> To do:
Which lines of the data contain the string "will"? Copy every one of them.

━━ Listed records

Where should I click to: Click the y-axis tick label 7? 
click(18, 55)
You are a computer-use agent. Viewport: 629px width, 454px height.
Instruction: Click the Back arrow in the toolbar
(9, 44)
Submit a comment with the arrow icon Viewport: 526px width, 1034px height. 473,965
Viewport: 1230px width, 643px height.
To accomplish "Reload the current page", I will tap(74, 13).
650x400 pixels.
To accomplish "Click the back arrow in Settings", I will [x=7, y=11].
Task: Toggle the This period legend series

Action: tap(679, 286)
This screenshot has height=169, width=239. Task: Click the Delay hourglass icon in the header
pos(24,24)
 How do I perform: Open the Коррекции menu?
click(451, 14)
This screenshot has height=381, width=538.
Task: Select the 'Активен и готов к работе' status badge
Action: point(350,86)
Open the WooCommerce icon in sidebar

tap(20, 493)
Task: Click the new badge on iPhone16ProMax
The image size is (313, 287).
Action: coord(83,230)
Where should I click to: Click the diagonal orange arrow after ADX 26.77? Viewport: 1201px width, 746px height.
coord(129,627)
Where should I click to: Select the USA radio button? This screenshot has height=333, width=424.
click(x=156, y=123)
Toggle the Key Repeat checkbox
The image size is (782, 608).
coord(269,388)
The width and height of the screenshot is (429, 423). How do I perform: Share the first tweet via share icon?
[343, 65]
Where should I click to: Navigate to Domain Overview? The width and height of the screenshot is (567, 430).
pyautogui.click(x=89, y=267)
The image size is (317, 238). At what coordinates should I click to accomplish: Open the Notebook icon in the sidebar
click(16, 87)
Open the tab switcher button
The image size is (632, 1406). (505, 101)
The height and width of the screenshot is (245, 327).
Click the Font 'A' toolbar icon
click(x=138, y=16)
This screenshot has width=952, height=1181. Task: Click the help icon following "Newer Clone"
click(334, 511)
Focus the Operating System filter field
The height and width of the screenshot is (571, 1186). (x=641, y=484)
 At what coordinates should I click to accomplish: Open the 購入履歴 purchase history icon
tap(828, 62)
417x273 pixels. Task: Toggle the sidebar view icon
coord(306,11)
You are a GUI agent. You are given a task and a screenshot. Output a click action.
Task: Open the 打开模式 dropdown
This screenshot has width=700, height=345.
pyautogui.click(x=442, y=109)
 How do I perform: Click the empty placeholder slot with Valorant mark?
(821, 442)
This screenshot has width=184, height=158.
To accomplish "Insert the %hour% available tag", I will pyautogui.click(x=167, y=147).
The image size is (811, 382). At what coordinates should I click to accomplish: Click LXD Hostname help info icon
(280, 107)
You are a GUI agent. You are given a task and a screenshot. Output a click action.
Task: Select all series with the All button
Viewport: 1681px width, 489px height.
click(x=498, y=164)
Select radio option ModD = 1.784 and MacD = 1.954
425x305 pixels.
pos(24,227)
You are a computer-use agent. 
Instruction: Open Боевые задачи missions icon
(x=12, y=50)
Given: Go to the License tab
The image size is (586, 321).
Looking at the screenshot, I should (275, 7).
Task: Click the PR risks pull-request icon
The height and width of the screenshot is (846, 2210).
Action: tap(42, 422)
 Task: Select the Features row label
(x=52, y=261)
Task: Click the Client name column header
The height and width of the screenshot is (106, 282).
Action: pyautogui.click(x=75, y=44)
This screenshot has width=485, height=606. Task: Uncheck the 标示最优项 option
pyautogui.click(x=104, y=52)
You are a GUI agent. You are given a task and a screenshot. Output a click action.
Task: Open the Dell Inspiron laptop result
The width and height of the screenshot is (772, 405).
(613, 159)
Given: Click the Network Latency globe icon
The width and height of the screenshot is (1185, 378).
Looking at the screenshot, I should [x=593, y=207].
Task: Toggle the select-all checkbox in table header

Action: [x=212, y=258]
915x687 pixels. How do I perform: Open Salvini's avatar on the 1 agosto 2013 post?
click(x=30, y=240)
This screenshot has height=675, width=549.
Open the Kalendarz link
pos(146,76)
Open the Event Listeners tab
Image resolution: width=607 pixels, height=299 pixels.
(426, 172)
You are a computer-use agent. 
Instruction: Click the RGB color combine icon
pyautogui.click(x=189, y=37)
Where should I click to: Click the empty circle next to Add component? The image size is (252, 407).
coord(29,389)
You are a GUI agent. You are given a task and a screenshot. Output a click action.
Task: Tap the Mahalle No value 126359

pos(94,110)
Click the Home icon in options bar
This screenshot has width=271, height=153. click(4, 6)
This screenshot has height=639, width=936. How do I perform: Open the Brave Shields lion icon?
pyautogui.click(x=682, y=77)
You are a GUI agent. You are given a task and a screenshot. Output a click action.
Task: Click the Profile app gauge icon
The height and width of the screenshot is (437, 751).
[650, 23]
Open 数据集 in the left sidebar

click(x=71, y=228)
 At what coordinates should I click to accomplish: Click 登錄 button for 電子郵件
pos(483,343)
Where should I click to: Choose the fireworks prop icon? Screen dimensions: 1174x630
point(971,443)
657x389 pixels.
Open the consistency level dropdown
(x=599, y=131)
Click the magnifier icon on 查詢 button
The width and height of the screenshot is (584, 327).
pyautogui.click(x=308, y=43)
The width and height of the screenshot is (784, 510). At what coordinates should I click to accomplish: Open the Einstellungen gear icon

━━━━

> Written solution:
To accomplish "Reload the current page", I will tap(74, 13).
To accomplish "Click the back arrow in Settings", I will [x=7, y=11].
To accomplish "Insert the %hour% available tag", I will pyautogui.click(x=167, y=147).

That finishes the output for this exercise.